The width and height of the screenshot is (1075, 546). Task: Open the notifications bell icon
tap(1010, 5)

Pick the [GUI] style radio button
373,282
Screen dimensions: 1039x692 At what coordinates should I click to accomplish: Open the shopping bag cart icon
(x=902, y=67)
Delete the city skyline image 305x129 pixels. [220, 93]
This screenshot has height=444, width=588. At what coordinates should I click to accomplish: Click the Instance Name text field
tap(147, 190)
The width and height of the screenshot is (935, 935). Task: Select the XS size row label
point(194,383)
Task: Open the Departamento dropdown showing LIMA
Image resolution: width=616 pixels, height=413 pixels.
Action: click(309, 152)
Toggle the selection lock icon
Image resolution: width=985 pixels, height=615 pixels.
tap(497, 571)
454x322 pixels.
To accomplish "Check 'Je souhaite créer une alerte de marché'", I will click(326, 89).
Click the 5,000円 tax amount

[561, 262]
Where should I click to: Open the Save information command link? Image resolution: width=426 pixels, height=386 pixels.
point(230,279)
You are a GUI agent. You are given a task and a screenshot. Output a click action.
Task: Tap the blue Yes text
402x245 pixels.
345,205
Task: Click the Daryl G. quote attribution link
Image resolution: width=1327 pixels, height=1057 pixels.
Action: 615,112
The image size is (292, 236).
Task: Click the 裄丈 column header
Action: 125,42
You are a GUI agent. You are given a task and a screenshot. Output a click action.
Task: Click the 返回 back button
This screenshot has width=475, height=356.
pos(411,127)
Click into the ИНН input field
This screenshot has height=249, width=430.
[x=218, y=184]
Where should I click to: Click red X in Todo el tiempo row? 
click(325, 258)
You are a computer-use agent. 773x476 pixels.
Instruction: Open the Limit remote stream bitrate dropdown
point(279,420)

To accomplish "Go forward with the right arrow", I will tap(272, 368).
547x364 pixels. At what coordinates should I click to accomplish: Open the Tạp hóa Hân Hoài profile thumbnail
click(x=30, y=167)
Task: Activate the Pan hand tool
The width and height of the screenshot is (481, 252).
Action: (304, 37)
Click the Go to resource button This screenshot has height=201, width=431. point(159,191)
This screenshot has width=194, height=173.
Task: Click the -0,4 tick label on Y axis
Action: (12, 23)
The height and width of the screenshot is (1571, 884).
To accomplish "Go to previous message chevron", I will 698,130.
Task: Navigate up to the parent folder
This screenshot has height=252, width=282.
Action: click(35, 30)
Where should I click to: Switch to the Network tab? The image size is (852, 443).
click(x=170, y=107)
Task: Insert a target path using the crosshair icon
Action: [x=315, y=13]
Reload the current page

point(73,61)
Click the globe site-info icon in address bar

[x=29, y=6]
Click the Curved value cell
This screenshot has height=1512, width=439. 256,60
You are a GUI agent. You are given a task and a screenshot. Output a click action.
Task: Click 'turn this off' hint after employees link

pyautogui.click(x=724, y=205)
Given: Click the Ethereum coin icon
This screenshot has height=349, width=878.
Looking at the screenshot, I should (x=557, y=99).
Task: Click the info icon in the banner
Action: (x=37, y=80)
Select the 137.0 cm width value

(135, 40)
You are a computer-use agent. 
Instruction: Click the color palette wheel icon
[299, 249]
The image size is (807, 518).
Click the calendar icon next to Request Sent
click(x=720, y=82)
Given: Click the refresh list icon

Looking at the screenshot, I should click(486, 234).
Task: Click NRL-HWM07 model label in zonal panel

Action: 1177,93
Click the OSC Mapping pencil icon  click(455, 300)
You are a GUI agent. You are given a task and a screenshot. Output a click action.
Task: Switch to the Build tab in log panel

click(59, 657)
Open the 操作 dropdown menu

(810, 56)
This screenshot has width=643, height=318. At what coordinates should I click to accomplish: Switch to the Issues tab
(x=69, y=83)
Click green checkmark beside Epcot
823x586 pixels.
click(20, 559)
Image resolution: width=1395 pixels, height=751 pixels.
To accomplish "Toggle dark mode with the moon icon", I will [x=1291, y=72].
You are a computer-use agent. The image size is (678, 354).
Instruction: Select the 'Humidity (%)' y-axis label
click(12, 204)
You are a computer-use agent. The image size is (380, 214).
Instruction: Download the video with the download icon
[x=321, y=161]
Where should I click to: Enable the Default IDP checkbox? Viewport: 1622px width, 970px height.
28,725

:::::

Restate word for word the lines in the material above from the one with "Click the Curved value cell" to the one with "The image size is (807, 518)."; both of those lines count, and nothing else does.

• [Response area]
Click the Curved value cell
This screenshot has height=1512, width=439. 256,60
You are a GUI agent. You are given a task and a screenshot. Output a click action.
Task: Click 'turn this off' hint after employees link

pyautogui.click(x=724, y=205)
Given: Click the Ethereum coin icon
This screenshot has height=349, width=878.
Looking at the screenshot, I should (x=557, y=99).
Task: Click the info icon in the banner
Action: (x=37, y=80)
Select the 137.0 cm width value

(135, 40)
You are a computer-use agent. 
Instruction: Click the color palette wheel icon
[299, 249]
The image size is (807, 518).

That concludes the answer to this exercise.